Turn the portion of the listing that opens with the line containing "Given: Click the" and runs through the end of the listing into a numbered list, skipping blank lines and leaving out the pictures.

(Target pointing data)
•••

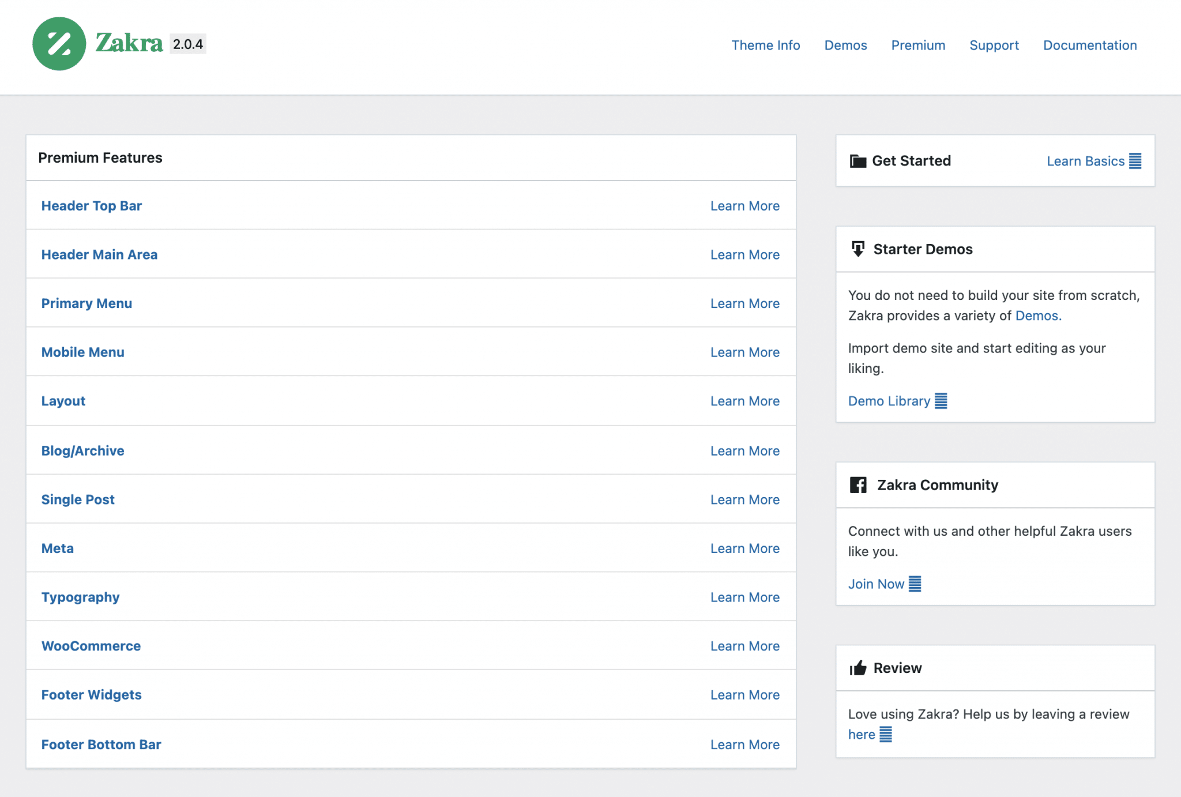
Task: Click the list icon after Learn Basics
Action: click(1135, 161)
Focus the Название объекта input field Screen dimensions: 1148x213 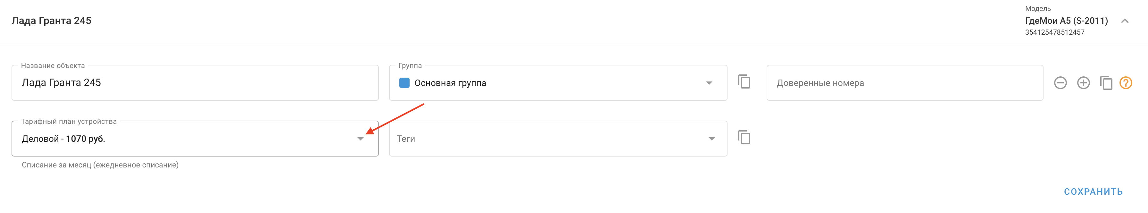195,83
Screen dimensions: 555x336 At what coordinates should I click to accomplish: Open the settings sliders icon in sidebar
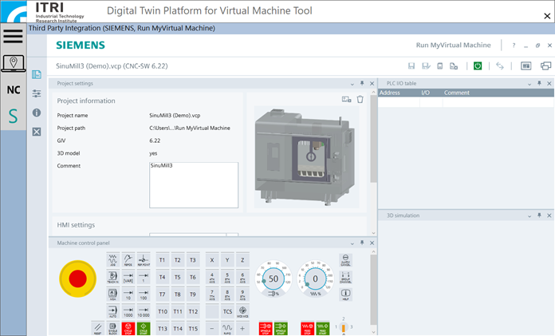tap(37, 93)
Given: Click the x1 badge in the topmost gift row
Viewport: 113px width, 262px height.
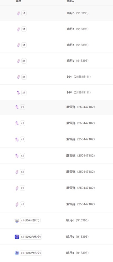Looking at the screenshot, I should 24,13.
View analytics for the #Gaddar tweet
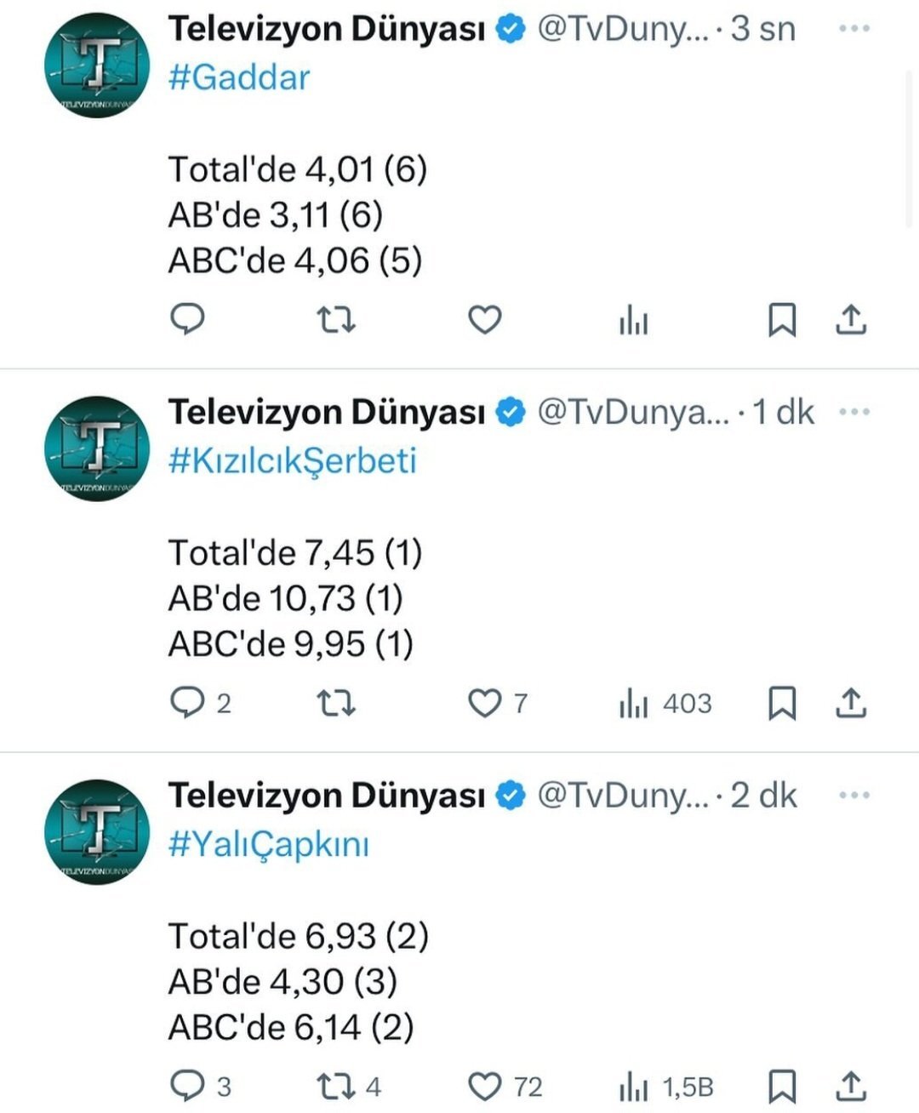 pyautogui.click(x=633, y=322)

•••

◆ Task result:
1. Given: Click the x1 badge in the topmost gift row
2. Viewport: 113px width, 262px height.
3. Looking at the screenshot, I should 24,13.
4. View analytics for the #Gaddar tweet
5.  pyautogui.click(x=633, y=322)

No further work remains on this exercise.